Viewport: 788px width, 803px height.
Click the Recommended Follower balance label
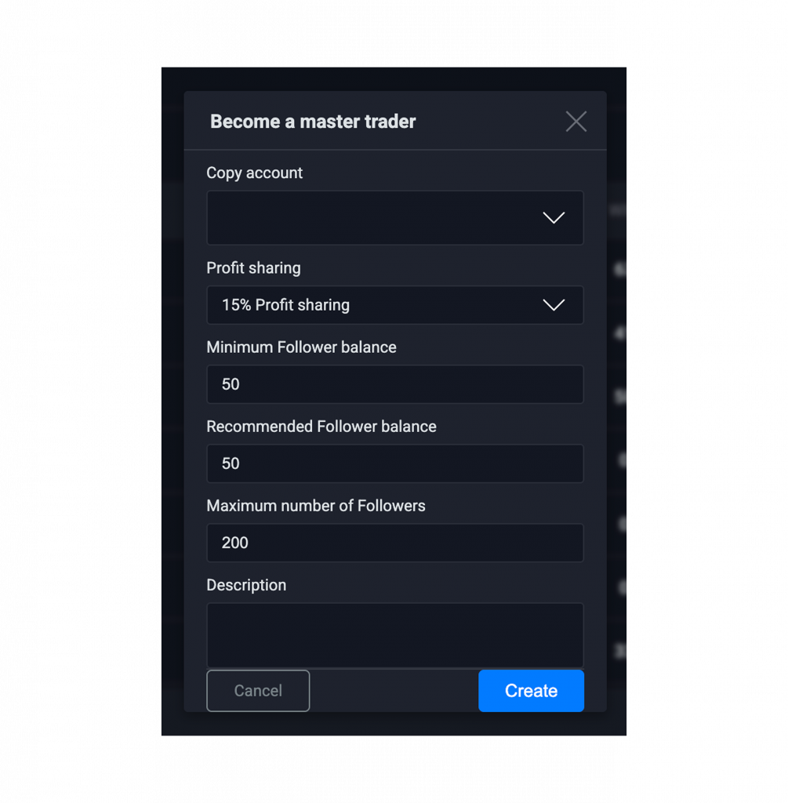[x=321, y=427]
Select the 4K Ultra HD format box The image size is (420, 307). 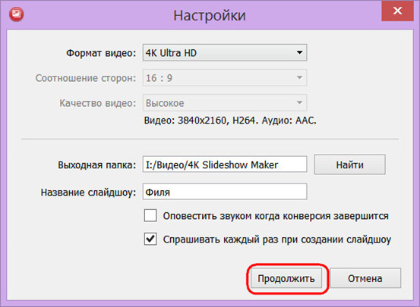pos(225,52)
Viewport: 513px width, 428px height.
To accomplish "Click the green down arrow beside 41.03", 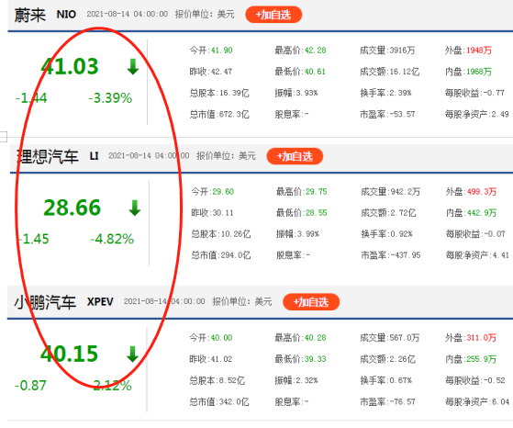I will (133, 66).
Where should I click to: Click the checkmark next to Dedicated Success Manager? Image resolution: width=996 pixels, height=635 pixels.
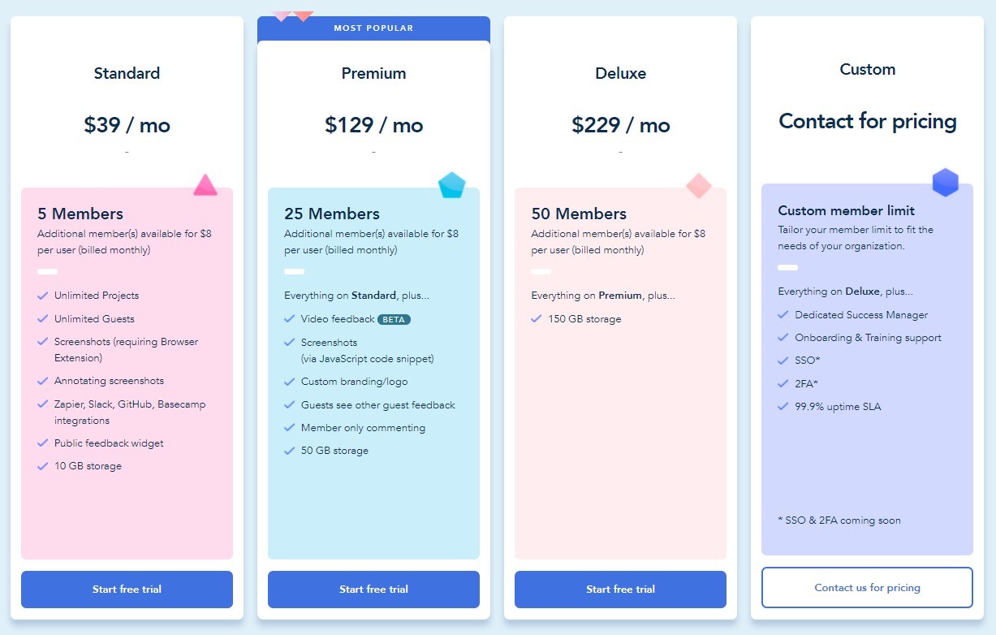pos(783,315)
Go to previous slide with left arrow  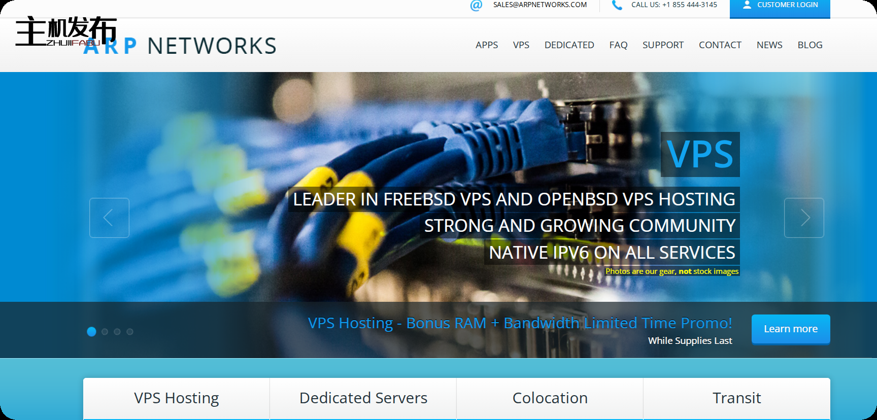click(x=109, y=218)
* * * *
• [WHAT YOU NEED TO DO]: Determine how many lines in the preceding records include the word "Viewport". The answer is that number alone.

• [ANSWER TO THE EXERCISE]: 2